Elle remarque tout ce qui est vivant et lui ne voit même pas les éléphants

Bangkok, 17 janvier 2002.

Chaque voyageur porte son propre regard sur le pays qu’il découvre. Celui de Rose Piche est fort différent du regard que porte Raoul son mari. Même dans une mégalopole où le béton et l’asphalte ont dévoré la nature depuis longtemps, Rose voit avant tout le “vivant”. Elle s’attendrit sur la ravissante petite fille, s’apitoie sur l’enfant invalide, remarque les beaux hommes comme les belles femmes. Au marché aux fleurs, elle s’arrête tous les mètres et nomme chaque espèce à Raoul qui, lui, ne voit là que du jaune, du rouge, du rose, de l’orange.
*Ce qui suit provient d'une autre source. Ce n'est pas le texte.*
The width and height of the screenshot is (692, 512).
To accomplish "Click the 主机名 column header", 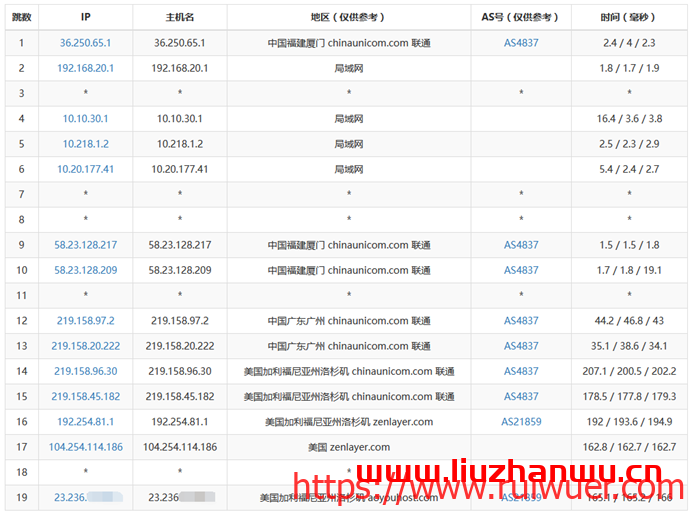I will point(180,17).
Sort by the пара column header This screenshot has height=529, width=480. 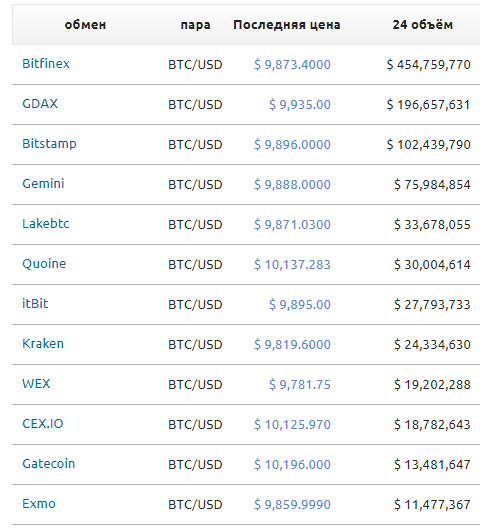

Elle remarque que tous les chats ont le bout de la queue coupée, qu’ils sont tous malades comme le sont également les chiens. En pleine discussion avec des amis, le soir à table autour d’une bière, elle s’exclame en montrant du doigt un rat qui traverse la rue et que bien sûr personne d’autre n’a vu. Au marché aux poissons et aux tortues, Rose déniche parmi les bacs de poissons vivants le seul qui a bondi trop loin et qui gît par terre, caché, entre deux cuvettes. Dans le musée national, elle va jusqu’à observer les toiles d’araignées dans une salle remplie d’objets du XIV siècle. Elle seule aperçoit le pigeon insolite qui marche sur un minuscule rebord situé en hauteur juste sous le plafond d’une immense salle. S’il y a de la vie, Rose la voit.

En sortant du musée, elle dit à Raoul, en désignant un arbuste :

- Tu as vu comme “il” est beau ?

- Ben, oui. C’est un gros arbuste et alors ? lui répond bêtement Raoul

- Tu ne vois pas qu’il est taillé en forme d’éléphant?